- Description of the task -
Each line in the records below, from the one that contains "Viewport: 1024px width, 575px height." to the one that contains "Given: Click the Depth axis heading", should be reproduced exactly, the first and last included.

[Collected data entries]
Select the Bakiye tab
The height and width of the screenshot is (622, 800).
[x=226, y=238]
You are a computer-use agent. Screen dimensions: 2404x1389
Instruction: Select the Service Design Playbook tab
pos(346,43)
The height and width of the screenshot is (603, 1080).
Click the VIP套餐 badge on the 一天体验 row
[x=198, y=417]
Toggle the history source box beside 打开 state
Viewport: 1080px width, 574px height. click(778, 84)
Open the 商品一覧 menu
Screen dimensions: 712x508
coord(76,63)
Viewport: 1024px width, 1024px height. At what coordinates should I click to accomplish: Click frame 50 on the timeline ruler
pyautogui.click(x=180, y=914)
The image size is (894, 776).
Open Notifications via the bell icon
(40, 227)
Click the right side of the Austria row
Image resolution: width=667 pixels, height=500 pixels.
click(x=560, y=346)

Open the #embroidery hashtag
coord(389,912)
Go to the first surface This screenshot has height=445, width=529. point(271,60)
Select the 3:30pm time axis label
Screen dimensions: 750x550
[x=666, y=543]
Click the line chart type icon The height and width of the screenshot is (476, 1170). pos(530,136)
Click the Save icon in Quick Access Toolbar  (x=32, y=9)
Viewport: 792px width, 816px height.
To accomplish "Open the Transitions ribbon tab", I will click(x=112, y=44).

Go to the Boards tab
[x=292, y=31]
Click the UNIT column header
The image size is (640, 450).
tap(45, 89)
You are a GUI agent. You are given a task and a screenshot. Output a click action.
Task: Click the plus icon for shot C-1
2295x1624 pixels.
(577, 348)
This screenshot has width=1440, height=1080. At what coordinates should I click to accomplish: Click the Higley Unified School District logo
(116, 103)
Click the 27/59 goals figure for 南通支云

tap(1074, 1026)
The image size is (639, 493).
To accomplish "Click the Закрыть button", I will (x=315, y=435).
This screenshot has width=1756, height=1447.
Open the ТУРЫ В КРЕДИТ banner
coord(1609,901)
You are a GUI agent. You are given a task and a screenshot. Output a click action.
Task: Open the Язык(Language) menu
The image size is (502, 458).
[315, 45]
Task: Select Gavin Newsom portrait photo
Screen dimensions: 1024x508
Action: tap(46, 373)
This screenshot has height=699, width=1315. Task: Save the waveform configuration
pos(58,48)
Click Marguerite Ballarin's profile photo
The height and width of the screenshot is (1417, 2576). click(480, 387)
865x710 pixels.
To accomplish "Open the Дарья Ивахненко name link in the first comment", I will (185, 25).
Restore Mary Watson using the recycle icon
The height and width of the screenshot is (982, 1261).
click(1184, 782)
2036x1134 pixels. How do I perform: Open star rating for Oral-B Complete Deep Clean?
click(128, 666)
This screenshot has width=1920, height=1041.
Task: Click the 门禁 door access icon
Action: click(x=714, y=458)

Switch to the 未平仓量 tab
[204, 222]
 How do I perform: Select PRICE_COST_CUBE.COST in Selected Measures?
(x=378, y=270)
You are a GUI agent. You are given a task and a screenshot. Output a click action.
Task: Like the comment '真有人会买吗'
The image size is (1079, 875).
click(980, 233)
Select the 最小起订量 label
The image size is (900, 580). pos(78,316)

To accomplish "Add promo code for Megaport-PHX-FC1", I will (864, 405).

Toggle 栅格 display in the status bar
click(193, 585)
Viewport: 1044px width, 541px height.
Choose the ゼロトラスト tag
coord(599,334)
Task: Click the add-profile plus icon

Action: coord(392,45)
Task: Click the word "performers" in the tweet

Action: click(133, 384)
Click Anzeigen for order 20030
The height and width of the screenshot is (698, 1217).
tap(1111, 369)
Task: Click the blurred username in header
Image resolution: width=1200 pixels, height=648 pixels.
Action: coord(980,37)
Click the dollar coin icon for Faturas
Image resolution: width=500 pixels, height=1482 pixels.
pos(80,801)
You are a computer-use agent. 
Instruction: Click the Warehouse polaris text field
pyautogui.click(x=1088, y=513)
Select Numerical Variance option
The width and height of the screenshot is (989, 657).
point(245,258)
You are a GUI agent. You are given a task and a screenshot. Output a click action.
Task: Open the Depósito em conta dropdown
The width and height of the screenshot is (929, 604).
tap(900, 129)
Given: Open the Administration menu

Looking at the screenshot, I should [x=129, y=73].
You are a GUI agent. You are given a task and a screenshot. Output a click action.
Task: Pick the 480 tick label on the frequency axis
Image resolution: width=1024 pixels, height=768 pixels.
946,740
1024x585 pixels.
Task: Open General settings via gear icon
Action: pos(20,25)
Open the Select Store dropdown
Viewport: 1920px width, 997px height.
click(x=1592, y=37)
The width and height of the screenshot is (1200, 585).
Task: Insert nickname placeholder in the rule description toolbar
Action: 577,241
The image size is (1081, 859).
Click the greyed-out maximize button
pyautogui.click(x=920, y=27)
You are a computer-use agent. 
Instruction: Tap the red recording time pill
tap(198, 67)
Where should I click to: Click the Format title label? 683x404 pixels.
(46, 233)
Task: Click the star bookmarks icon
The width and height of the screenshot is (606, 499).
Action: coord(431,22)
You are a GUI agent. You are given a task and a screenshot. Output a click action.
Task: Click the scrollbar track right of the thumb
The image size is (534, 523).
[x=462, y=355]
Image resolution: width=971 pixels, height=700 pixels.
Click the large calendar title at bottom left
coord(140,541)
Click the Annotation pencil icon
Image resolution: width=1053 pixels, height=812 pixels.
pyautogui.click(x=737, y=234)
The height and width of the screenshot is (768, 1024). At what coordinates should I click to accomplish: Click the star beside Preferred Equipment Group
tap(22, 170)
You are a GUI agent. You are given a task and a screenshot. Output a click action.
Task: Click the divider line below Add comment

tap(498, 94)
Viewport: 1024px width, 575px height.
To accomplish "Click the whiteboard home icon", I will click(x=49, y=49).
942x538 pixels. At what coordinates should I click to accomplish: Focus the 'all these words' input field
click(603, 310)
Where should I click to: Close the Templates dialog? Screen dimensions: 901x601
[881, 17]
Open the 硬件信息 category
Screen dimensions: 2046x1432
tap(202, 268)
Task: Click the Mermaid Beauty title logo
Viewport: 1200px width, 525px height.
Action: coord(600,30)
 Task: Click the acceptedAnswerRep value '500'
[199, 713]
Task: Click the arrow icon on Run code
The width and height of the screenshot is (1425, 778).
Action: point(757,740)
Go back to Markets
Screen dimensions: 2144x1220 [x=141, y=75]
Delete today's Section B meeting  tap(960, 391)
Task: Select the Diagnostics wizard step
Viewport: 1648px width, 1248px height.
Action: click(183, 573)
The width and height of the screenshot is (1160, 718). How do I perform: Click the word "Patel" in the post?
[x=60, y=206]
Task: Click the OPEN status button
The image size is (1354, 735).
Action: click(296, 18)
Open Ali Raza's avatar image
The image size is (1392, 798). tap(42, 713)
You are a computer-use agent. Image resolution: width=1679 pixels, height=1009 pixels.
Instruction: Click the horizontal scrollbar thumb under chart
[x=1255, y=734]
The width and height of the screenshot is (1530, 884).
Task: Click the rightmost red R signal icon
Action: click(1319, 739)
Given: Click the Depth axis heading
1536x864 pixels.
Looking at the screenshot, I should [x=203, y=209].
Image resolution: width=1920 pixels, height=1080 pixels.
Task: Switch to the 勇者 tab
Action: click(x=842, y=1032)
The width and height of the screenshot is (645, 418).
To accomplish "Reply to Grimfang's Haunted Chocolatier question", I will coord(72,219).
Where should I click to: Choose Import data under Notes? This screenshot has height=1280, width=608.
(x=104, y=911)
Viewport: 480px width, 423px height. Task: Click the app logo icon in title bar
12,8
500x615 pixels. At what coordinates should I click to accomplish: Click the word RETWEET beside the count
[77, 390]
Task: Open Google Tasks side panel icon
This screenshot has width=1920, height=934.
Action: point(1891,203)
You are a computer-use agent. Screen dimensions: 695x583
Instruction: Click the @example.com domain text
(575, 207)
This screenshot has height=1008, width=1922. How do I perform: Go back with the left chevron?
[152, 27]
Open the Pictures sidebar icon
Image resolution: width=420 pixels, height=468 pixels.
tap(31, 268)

- Output -
Viewport: 1024px width, 575px height.
To accomplish "Click the whiteboard home icon", I will click(x=49, y=49).
942x538 pixels. At what coordinates should I click to accomplish: Focus the 'all these words' input field
click(603, 310)
Where should I click to: Close the Templates dialog? Screen dimensions: 901x601
[881, 17]
Open the 硬件信息 category
Screen dimensions: 2046x1432
tap(202, 268)
Task: Click the Mermaid Beauty title logo
Viewport: 1200px width, 525px height.
Action: coord(600,30)
 Task: Click the acceptedAnswerRep value '500'
[199, 713]
Task: Click the arrow icon on Run code
The width and height of the screenshot is (1425, 778).
Action: point(757,740)
Go back to Markets
Screen dimensions: 2144x1220 [x=141, y=75]
Delete today's Section B meeting  tap(960, 391)
Task: Select the Diagnostics wizard step
Viewport: 1648px width, 1248px height.
Action: click(183, 573)
The width and height of the screenshot is (1160, 718). How do I perform: Click the word "Patel" in the post?
[x=60, y=206]
Task: Click the OPEN status button
The image size is (1354, 735).
Action: click(296, 18)
Open Ali Raza's avatar image
The image size is (1392, 798). tap(42, 713)
You are a computer-use agent. Image resolution: width=1679 pixels, height=1009 pixels.
Instruction: Click the horizontal scrollbar thumb under chart
[x=1255, y=734]
The width and height of the screenshot is (1530, 884).
Task: Click the rightmost red R signal icon
Action: click(1319, 739)
Given: Click the Depth axis heading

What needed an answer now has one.